• Short exercise:
Copy word for word the part of the Rancher article that runs from "Although I’m not" to "let’s solve this.".

• Reading passage:
In Rancher v1.6, sometimes a service can be stuck in a removing state.

All containers of this service were already deleted in the user interface. I verified this on the Docker hosts using “docker ps -a,” and yes, all container instances were correctly removed. But the service in Rancher was still stuck in removing.

Furthermore, in Admin -> Processes the service.remove processes (which seem to because of being stuck in that service removing in progress) never disappeared and were re-started every 2 minutes:

Although I’m not sure what caused this, the reason might be several actions happening on that particular service almost at the same time:

Resolution

As you can see, while I attempted a service rollback, another user deleted the same service at (almost) the same time. I wouldn’t be surprised if this has upset Rancher in such a way that the “delete” task happened faster than the “rollback,” causing the “rollback” to hiccup the system. The second “delete” attempt was to see if it would somehow “force” the removal, but it didn’t work. So far to the theory (only someone from Rancher could eventually confirm this or better give the real reason for what has happened), let’s solve this.

Because all attempts using the Rancher UI and API failed (the service stayed in removing state), I began my research and came across the following issues:

MySQL

  • To resolve this issue, we’ll need to login into the MySQL database that supports Rancher v1.6.
##Find the open process
select * from process_instance WHERE end_time is NULL;

##Kill all open process - if there is quite a large amount
UPDATE process_instance SET exit_reason='DONE', end_time=NOW() WHERE end_time is NULL;
  • If the service is still stuck in the removing status, then we’ll try to force the service back into Active status.

  • We’ll want to grab the resource_id using the following SQL.

select * from process_instance where end_time is NULL and process_name = 'service.remove';
  • We’ll first try to force the service back into Active then delete it again.
UPDATE service SET state = 'active' WHERE id = <<resource_id>>;
  • If the service fails to go back into Active status, we’ll want to force remove it.
UPDATE service SET state = 'removed', removed = NOW(), remove_time = NOW() WHERE id = <<resource_id>>;

• Collected data:
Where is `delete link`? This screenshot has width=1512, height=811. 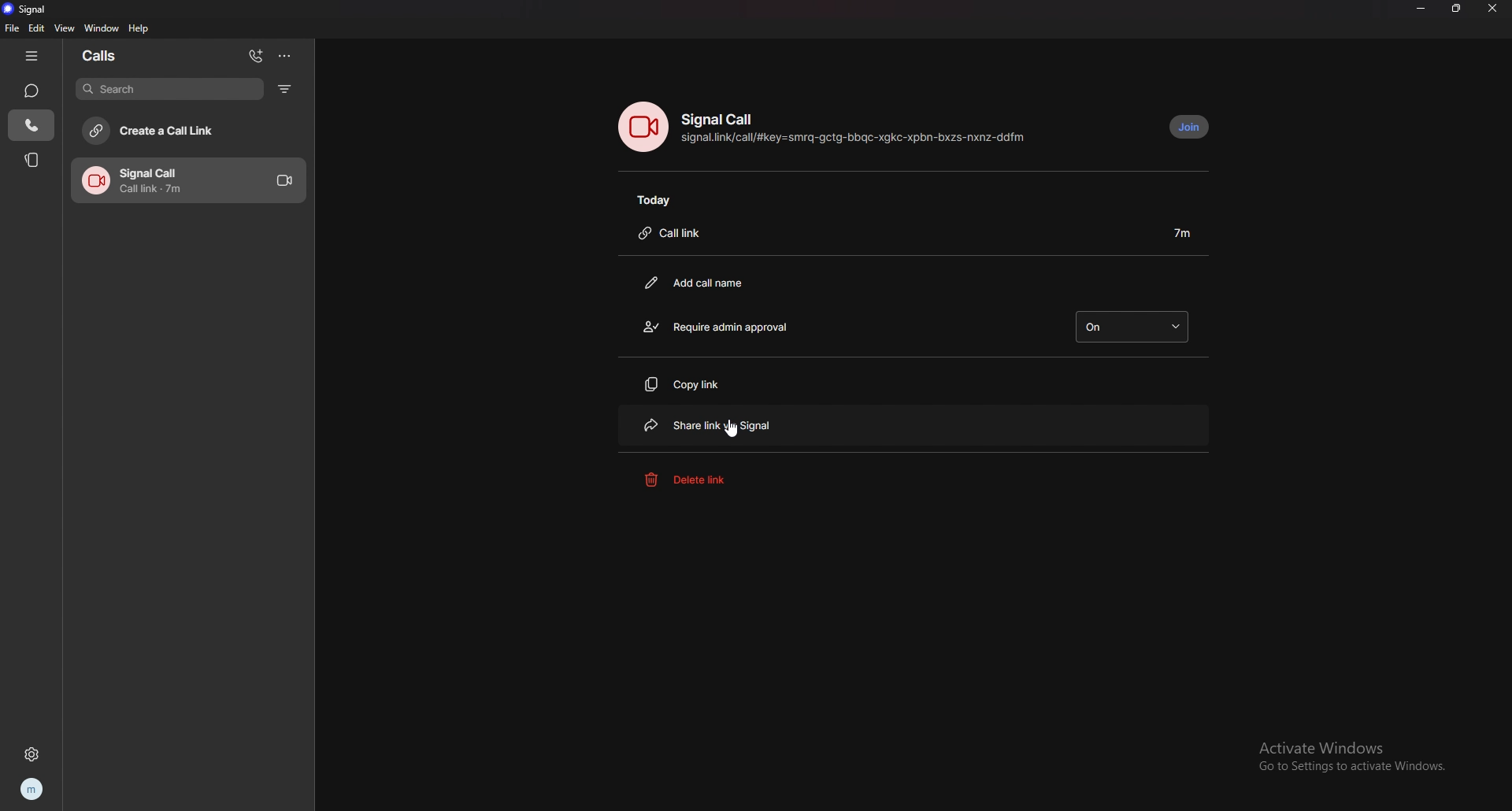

• Reply to the exercise:
Although I’m not sure what caused this, the reason might be several actions happening on that particular service almost at the same time:

Resolution

As you can see, while I attempted a service rollback, another user deleted the same service at (almost) the same time. I wouldn’t be surprised if this has upset Rancher in such a way that the “delete” task happened faster than the “rollback,” causing the “rollback” to hiccup the system. The second “delete” attempt was to see if it would somehow “force” the removal, but it didn’t work. So far to the theory (only someone from Rancher could eventually confirm this or better give the real reason for what has happened), let’s solve this.